#### What is required:
From the top of the records below, return each line exactly, ending with the line that contains "Toggle the 翻页器 pager switch".

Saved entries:
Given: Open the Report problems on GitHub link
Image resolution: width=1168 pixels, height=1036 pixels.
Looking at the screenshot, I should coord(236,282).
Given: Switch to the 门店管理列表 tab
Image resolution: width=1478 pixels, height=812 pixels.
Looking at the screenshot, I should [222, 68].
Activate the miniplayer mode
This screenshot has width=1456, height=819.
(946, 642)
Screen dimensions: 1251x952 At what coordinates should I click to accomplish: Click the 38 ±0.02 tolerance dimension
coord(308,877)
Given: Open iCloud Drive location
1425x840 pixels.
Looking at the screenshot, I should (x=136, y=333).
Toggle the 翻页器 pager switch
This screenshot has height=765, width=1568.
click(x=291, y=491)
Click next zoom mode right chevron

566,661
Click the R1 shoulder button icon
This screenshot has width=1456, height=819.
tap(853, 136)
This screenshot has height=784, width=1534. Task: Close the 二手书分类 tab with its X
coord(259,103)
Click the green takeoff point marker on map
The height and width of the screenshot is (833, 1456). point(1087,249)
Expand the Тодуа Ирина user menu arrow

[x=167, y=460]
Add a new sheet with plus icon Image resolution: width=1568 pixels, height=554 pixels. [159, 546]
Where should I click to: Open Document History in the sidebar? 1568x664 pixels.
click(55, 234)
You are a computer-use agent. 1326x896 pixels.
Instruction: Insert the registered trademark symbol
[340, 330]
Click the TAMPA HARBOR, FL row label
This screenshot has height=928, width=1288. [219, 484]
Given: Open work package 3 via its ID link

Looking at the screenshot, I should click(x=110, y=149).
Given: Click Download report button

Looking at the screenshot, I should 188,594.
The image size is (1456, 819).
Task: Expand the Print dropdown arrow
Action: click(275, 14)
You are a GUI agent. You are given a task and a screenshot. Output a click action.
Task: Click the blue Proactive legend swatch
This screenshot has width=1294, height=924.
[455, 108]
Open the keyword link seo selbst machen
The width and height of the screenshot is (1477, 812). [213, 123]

#### Answer box:
Given: Open the Report problems on GitHub link
Image resolution: width=1168 pixels, height=1036 pixels.
Looking at the screenshot, I should coord(236,282).
Given: Switch to the 门店管理列表 tab
Image resolution: width=1478 pixels, height=812 pixels.
Looking at the screenshot, I should [222, 68].
Activate the miniplayer mode
This screenshot has width=1456, height=819.
(946, 642)
Screen dimensions: 1251x952 At what coordinates should I click to accomplish: Click the 38 ±0.02 tolerance dimension
coord(308,877)
Given: Open iCloud Drive location
1425x840 pixels.
Looking at the screenshot, I should (x=136, y=333).
Toggle the 翻页器 pager switch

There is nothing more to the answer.